[PASSAGE TO READ — start]

Sheng, often described as an acronym for “Swahili-English slang” (Mazrui, 1995), emerged in the 1960s within Nairobi's rich multicultural tapestry. This urban language combines elements of Kiswahili and English with influences from various Kenyan languages, including Kikuyu, Luhya, Dholuo, and Kikamba. Sheng is marked by its linguistic fluidity and adaptability, constantly evolving with new words and phrases as the social context changes. Despite its widespread use, especially among the youth, Sheng does not have an official status, making it difficult to formalize or standardize (Ferrari, 2014).

The linguistic diversity and flexibility that make Sheng unique also present significant challenges when developing AI solutions. Unlike dominant languages such as English or Swahili, Sheng lacks a comprehensive, structured dataset that can be readily used for training AI models. Most available resources are monolingual, primarily in English or Swahili, with Sheng often being used informally in conversations, social media, or specific cultural contexts.

[PASSAGE TO READ — finish]
[DATA EXCERPTS — start]

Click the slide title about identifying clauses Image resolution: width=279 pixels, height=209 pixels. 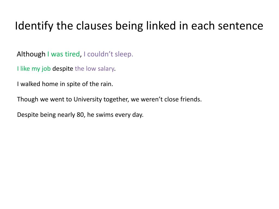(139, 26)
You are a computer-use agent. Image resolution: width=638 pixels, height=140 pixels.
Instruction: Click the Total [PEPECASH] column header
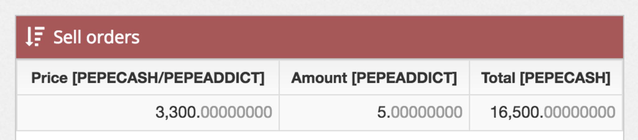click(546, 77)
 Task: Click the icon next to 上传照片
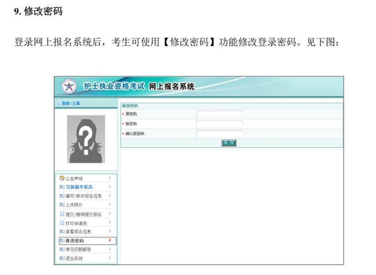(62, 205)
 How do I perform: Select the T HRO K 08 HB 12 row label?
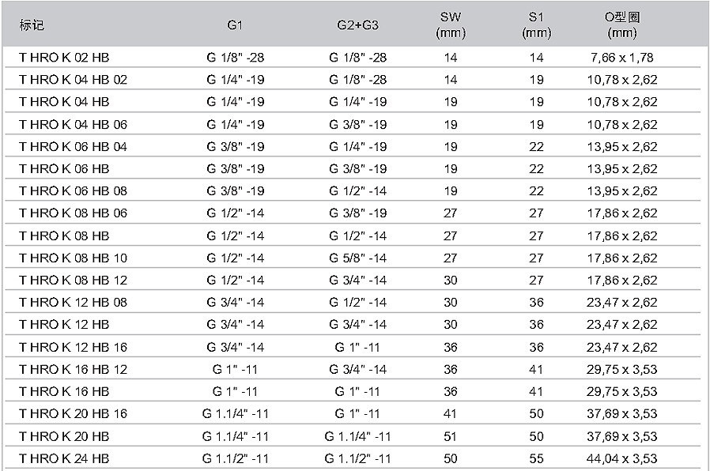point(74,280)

[DATA EXCERPTS — finish]

◆ **EXERCISE**
Please render this sentence from the passage on Sheng in Spanish: "Sheng is marked by its linguistic fluidity and adaptability, constantly evolving with new words and phrases as the social context changes."

◆ **RESULT FOR THIS EXERCISE**
El sheng se caracteriza por su fluidez y adaptabilidad lingüísticas, y evoluciona constantemente con nuevas palabras y expresiones a medida que cambia el contexto social.